Anyway, this book had some good connections to my work. The point is that the technology is not just simply the technology, it doesn’t have an essential nature, it has much to do with how people use it, construct it, understand it, accept it, reject it, etc. It makes me think of blogs. They’ve been taken up in multiple ways by journalists, geeks, mothers, me, etc. Also, just like how people are afraid of everything being “too public” on the internet, or of txt speech, or of losing “real” connections with each other, or of any of several other fears generated by things like blogs, the bicycle had the same aura of fear by some. “”Bicyclists’s face,” this expression was called, and newspapers predicted a generation with hunchbacks and tortured faces as a result of the bicycle craze (Thompson, 1941: 18) (p. 38)” Apparently they were hard to ride, so people made awful faces as they learned to ride. But, on the other hand, check this out:
“The bicycle: the awakening of a new era. The town comes into the village, the village comes into the town, the separation comes to an end, town and village merge more and more. Cyclisation: the era of the bicycle, that is the new time with richer, broader and more mobile civilisation, a back to nature which however keeps all advantages of culture (p. 40).”

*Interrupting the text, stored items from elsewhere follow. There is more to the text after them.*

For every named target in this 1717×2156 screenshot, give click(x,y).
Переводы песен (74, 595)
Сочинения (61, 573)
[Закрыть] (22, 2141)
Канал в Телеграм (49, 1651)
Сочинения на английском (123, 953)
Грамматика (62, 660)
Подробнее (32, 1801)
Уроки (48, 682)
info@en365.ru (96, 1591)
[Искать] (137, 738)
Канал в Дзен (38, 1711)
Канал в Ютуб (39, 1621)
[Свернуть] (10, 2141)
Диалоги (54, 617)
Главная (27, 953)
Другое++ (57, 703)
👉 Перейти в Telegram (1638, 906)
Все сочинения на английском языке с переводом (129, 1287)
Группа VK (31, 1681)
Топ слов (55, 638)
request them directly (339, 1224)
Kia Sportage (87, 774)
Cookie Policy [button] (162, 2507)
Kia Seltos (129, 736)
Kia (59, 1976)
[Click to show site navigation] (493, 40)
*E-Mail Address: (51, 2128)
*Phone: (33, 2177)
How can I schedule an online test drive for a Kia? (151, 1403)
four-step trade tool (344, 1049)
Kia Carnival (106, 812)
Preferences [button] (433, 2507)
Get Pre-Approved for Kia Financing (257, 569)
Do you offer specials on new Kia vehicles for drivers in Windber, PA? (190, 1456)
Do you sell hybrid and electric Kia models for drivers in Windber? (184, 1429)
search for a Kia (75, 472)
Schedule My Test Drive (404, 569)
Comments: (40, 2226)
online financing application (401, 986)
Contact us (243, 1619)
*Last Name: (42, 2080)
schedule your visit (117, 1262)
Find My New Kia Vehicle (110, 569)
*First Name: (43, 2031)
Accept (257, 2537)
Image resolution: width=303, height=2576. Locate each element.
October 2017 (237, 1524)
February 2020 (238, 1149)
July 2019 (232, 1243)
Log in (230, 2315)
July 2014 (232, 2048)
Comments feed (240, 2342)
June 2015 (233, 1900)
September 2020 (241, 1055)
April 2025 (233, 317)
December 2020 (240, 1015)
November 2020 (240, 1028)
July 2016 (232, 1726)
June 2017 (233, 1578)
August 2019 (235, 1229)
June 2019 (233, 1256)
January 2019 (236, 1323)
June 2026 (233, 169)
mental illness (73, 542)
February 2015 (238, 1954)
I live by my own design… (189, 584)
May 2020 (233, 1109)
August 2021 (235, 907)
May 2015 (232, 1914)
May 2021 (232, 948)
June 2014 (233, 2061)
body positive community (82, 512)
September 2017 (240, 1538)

Doesn’t that sound familiar? The internet will change the world, but the internet is also dangerous! Here’s another interesting quote:
“Pedestrians backed almost into the hedges when they met one of them, for was there not almost every week in the Sunday newspaper the story of some one being knocked down and killed by a bicycle, and letters from readers saying cyclists ought not to be allowed to use the roads, which, as everybody knew, were provided for people to walk on or to drive on behind horses. (Thompson, 1941: 18) (p. 41).”
Who knew that the innocent, childhood favorite could be so deadly? This quote reminds me of the Dateline series To Catch a Predator, that epitomized the fearful discourse that surrounds the internet. That, and all of the stories that you hear about teachers being fired over myspace of facebook, or bullying occurring in those same spaces, or kids spending their whole lives online, etc. In the book then, the author found that the next logical step against the dangers of the bicycle were ordinances and rules. This reminds me that when I was in teaching in Lakota Local Schools, all blogs and social networkng sites were uniformly blocked, as they are in many districts. Businesses and government agencies are also setting out guidelines for their employees as they begin to use these technologies. But, Bijker would say that it’s dangerous to assume that a technology is good or bad in and of itself. It’s really more about the social construction of the technology, the mapping of the many uses and detours that happen along the way. What we end up isn’t necessarily the best, finished product, but a negotiation on many levels. Good stuff.